Posted by M.L. Falconer on 9:41 PM

     There are several writers whose work has inspired me; several people who have influenced and encouraged my writing. However, there are only a select few who I can credit for creating me, creating this love of writing within me. I honored Ray Bradbury last week. This week, I honor Mr. Joseph, my sixth grade teacher. 

      In the summer of 1982, Mr. Joseph took myself and two other students on a cross country road trip. The trip included a hike that spanned the Maryland, Pennsylvania, and Virginia portions of the Appalachian Trail.

            Mr. Joseph is a rabid fan of Mark Twain’s stories of Tom Sawyer and Huck Finn. A writer himself, Mr.
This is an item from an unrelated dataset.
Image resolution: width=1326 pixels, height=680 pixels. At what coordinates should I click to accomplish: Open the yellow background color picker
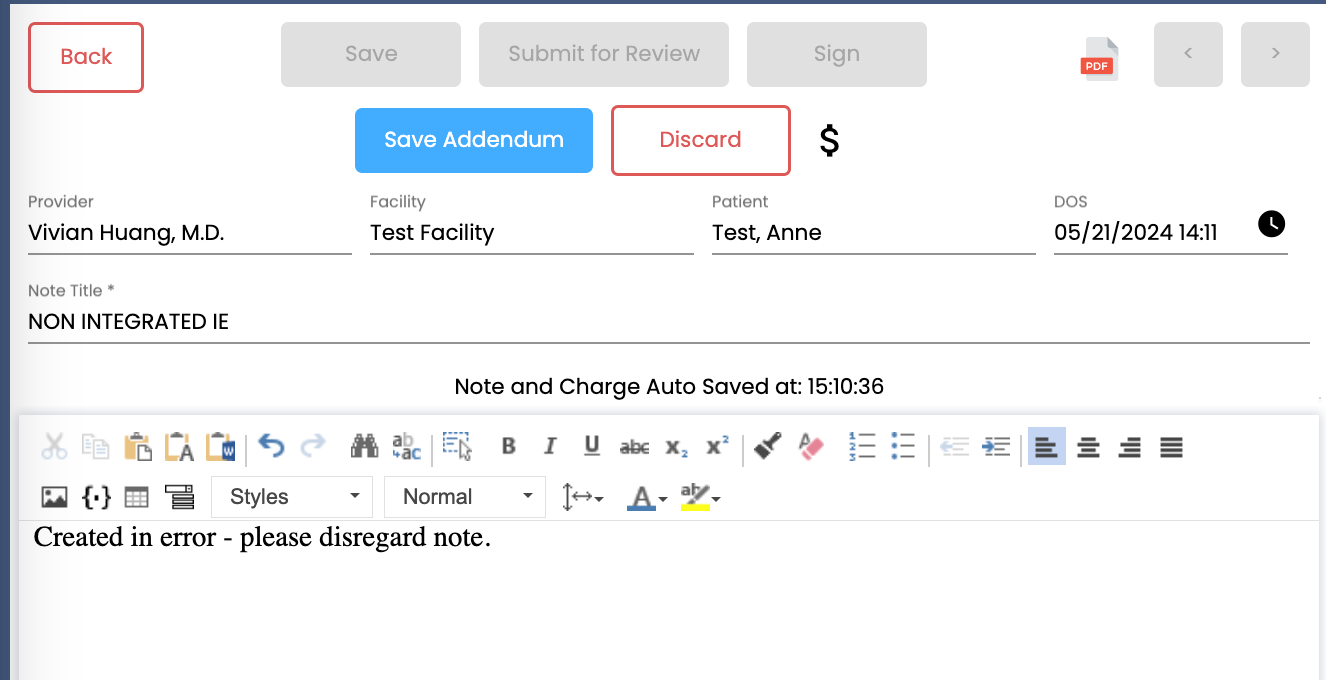[700, 497]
Joseph would read to his class chapters from his own book each day just before class let out. It was a story of adventure that rivaled that of Mr. Twain. The students loved it. I loved it.
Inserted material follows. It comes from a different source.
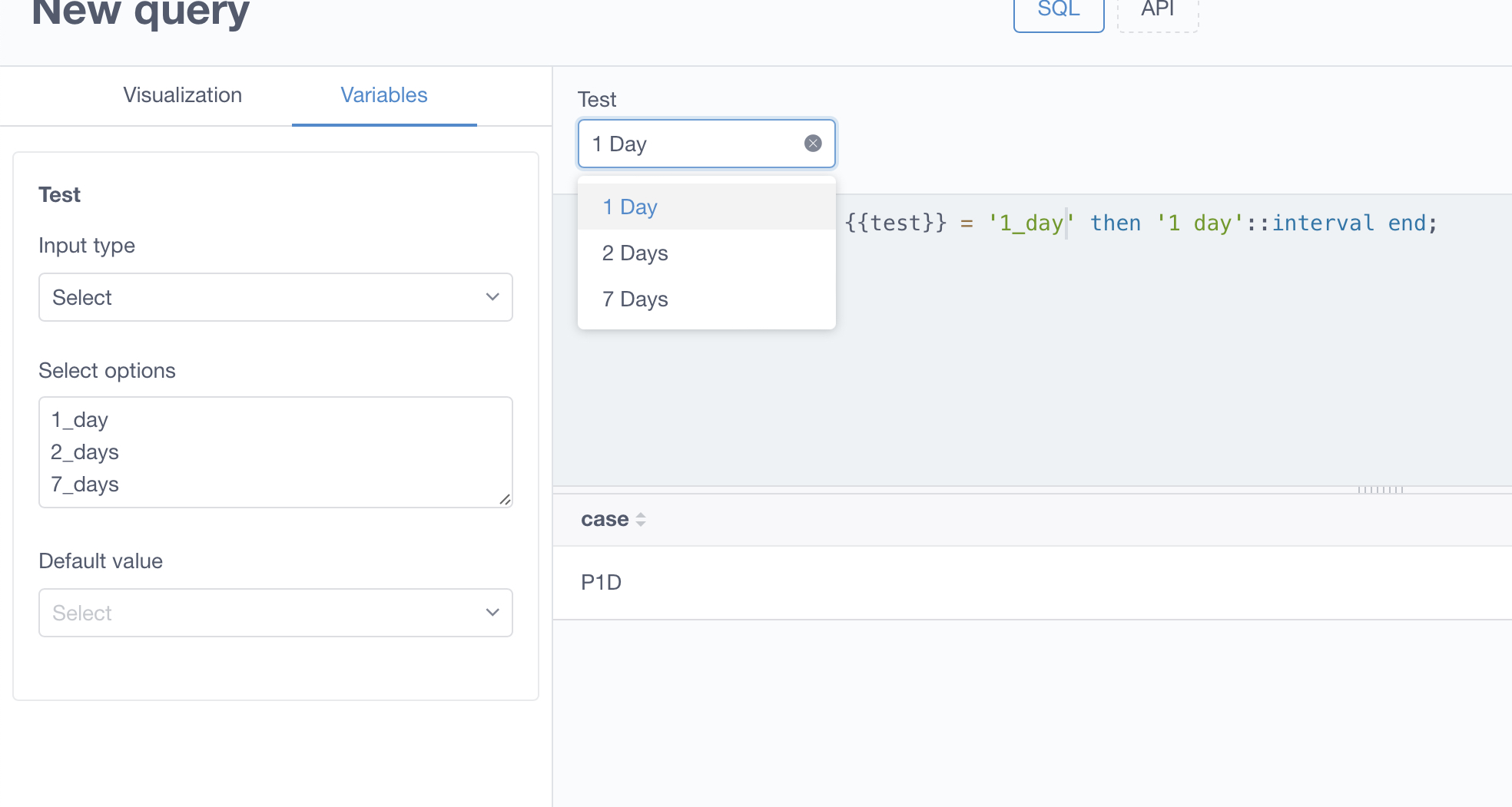
Task: Click the SQL mode button
Action: pos(1058,9)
     Shortly after our trip I kept a journal outlining, to the best of my memory, events and things we saw. That journal has become a short story titled Appalachian Dreams. By pressing the boundaries of creative non-fiction, I have attempted to capture in Appalachian Dreams that “Tom Finn” spirit and style that Mr. Joseph loved so much. I do so to emphasize his heart’s desire to be a character in a Twain novel, and his boyish aspirations to experience such adventure. I also use this Twain "voice" as a tribute to Mr. Joseph whose influence has made a monumental impact on my life. He’s one of the reasons I fell in love with writing and storytelling, giving me my very first taste of it. No, none of the real characters are from the south, none of us really talk this way, although, in the essence of the man that Mr. Joseph is, not to write about our adventures on the “Trail” in that spirit would seem against all that the trip stood for. I do not use the device as an insult to anyone’s education or intelligence; it’s simply flavor, in honor of the stories that Mr. Joseph loves. I have always seen Mr. Joseph as Huck Finn leading us on an amazing adventure to find a lost treasure buried somewhere in the Maryland/Virginia/Pennsylvania landscape.

This wasn’t just a cross country trip. It was a Mark Twain adventure, and for a brief slice of life, we were all characters in this incredible story. 
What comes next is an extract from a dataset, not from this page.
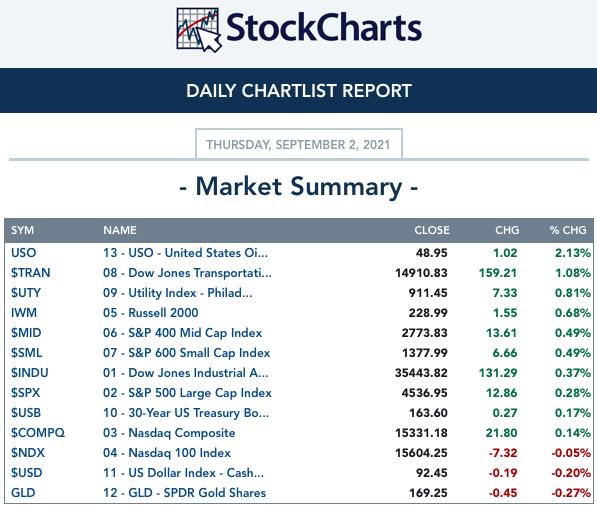The height and width of the screenshot is (508, 597).
Task: Open the $TRAN symbol link
Action: tap(30, 273)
The following is a short excerpt from Appalachian Dreams: 

That Maryland mornin in ’82 was crisp and chilly. We’d arrived by vehicle the night before. It’d taken the better part of a week to get there. The lushness of the area was amazin. I’d never seen so many trees in my young life. Nostalgia was so thick you could smell the gunpowder of muskets and the smoke of cannon fire and Civil War history was alive in the design of the New England style buildins. Somewhere in your mind you could faintly hear the bugle call of “charge” of union forces echoing over the meadow. There was a sense of fall in the air giving me a feelin of giddiness I hadn’t felt since I kissed Jenny Lee Avery behind the old mill that last Summer.

After near two hours of preparin and packin, we were ready to move out. Lookin off inta the brush just beyond a sign signifyin the entrance to the trail, I felt a bit of a faithless pit in my stomach. The trail was a haunting thing. I reckon it had to do with ghosts of the Civil War and such. Still, there wouldn’t be much nostalgic treasure to find in all that as far as I could tell, though Mr. Joseph saw things different. He knew there was treasure on that trail and we set out to find it.

            Brian took out his rabbits foot an gave it a good rub then put it back in his pocket.

            “Wudd’ya do that for” I asked

             “It’s good luck, ya know?”

            “Can I try?”

            “Naw. Anyone touch it now an it’d rub off my luck.” He said.

            “That’s just a wives tale. It don’t really work.”

            “One time I was walking down the track over by Saw Creek Mill…” Brian explained, “…and my foot become stuck. The Loggin Express was ten minutes early that day. I couldn’t get loose and the express was barrin down on me. I thought fer sure I was done for, so I took out my rabbits foot and began ta rub it. The conductor must’a seen me cause all a sudden I could hear the breaks scrape’n an straight away sparks come a shootin out the wheels. By some miracle the conductor managed to stop the thing some five foot from me.”

            “If it wasn’t for that rabbits foot you’da been squished!” I shouted.

            “Ain’t that the truth.” He said.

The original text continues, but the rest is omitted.